[Stored items]
/---
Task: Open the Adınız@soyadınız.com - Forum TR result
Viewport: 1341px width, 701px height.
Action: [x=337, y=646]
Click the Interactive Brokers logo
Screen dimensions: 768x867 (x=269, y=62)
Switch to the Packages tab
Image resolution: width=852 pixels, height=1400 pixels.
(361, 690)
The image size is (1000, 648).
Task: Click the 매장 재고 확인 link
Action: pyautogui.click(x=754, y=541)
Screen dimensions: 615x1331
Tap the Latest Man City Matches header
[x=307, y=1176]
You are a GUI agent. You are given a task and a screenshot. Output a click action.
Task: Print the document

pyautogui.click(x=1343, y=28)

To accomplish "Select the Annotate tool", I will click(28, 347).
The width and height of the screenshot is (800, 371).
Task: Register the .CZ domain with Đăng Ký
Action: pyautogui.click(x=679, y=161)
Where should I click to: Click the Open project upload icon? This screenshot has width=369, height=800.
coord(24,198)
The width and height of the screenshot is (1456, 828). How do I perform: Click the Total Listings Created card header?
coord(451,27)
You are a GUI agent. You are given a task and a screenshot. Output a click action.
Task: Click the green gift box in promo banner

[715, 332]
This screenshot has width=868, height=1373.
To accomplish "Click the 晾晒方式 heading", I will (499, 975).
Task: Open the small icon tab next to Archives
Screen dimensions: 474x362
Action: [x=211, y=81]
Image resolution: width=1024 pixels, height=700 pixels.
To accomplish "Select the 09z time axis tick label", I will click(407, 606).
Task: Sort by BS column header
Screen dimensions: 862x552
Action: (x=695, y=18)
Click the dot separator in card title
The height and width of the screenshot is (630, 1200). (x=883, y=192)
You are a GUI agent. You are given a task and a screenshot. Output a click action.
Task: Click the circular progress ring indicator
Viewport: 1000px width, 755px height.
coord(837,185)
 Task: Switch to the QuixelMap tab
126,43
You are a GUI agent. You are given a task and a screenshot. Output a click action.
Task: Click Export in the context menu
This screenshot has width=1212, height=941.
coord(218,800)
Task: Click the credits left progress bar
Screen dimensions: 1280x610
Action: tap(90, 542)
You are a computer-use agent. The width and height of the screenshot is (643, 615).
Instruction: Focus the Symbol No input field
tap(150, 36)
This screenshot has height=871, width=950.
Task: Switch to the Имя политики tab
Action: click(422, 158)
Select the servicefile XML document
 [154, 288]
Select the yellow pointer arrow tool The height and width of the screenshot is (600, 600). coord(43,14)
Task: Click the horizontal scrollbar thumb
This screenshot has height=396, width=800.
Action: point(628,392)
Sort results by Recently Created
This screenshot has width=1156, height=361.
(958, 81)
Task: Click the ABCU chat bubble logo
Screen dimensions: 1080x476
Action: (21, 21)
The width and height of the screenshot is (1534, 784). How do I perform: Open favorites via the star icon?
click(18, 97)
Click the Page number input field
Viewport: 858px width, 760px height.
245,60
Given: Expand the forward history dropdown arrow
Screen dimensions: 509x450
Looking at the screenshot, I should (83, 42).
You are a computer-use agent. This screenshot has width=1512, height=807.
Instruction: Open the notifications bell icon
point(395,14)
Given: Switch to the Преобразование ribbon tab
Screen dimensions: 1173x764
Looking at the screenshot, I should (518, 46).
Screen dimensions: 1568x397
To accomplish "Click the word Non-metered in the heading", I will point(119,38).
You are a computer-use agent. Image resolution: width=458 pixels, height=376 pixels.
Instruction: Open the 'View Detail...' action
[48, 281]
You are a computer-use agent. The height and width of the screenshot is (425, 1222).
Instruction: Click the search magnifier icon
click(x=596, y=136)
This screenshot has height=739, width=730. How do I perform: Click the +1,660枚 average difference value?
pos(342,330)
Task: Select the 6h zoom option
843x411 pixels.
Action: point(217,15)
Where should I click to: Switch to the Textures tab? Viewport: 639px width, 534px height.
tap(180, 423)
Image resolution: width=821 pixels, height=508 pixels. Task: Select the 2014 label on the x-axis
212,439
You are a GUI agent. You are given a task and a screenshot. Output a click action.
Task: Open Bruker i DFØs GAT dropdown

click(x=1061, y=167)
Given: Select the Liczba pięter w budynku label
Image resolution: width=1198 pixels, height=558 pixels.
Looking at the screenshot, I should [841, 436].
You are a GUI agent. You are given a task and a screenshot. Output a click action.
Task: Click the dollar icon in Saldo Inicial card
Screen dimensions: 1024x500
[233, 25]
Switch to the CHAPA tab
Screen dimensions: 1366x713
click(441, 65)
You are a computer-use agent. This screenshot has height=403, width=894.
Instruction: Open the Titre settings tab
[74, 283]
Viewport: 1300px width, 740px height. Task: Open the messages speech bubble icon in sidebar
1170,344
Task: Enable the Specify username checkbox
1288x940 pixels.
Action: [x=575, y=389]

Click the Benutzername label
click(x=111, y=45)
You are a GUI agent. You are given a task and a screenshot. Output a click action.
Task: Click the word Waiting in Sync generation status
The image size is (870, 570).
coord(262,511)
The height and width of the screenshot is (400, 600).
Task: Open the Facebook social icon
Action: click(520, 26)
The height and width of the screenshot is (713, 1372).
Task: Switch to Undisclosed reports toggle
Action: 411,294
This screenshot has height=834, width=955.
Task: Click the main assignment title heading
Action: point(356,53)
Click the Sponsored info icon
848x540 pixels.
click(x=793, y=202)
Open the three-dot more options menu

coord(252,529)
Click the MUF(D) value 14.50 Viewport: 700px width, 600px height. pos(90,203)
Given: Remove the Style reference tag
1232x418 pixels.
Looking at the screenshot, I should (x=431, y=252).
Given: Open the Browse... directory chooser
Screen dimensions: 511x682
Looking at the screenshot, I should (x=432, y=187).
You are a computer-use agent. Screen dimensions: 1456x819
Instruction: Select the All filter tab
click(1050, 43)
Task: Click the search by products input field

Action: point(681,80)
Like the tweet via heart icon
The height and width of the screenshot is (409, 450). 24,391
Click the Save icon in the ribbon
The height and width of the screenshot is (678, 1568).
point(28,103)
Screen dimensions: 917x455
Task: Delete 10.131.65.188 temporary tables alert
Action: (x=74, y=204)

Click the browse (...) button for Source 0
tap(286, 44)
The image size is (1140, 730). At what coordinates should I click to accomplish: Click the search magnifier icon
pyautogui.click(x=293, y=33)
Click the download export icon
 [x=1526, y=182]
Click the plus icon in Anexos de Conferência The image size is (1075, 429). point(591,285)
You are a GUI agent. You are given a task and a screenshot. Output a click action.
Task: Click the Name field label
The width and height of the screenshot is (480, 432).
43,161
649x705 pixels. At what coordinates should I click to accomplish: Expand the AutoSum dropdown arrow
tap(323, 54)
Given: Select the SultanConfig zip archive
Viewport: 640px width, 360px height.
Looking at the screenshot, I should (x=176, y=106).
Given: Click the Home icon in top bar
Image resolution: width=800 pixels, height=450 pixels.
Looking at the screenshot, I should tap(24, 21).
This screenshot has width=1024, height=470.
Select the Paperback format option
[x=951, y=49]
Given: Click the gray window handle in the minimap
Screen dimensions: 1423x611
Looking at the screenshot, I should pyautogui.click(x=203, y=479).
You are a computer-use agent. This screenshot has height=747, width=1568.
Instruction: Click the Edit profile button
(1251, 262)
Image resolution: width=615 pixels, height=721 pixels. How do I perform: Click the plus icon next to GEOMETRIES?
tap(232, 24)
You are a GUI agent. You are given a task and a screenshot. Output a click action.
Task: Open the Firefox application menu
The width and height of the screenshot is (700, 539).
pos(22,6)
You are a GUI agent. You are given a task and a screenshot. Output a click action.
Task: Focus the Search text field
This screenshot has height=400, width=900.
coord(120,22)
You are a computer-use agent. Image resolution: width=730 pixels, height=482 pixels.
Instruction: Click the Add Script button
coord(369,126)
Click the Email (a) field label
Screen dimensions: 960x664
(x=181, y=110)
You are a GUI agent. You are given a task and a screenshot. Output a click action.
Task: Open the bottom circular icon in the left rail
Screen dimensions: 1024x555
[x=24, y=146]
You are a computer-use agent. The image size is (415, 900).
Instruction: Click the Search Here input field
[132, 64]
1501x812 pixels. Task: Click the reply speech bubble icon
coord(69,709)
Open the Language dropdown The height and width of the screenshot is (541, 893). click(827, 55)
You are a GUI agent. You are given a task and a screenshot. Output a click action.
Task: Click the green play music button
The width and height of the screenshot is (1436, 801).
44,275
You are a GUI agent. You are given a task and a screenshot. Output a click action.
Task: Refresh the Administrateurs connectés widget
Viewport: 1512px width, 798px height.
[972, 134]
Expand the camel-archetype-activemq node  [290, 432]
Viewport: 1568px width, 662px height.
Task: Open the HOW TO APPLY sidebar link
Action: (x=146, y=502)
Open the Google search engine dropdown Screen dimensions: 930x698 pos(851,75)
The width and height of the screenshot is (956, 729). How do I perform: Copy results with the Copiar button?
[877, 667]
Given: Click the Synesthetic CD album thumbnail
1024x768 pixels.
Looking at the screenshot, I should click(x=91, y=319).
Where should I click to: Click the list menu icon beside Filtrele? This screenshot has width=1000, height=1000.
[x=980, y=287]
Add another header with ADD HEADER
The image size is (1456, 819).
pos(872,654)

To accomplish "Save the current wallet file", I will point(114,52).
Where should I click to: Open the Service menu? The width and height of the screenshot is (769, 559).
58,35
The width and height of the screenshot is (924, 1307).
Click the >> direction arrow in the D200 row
\---
Count lines, not occurrences: report how many lines in the entries above include the word "ribbon", as a number alone.

2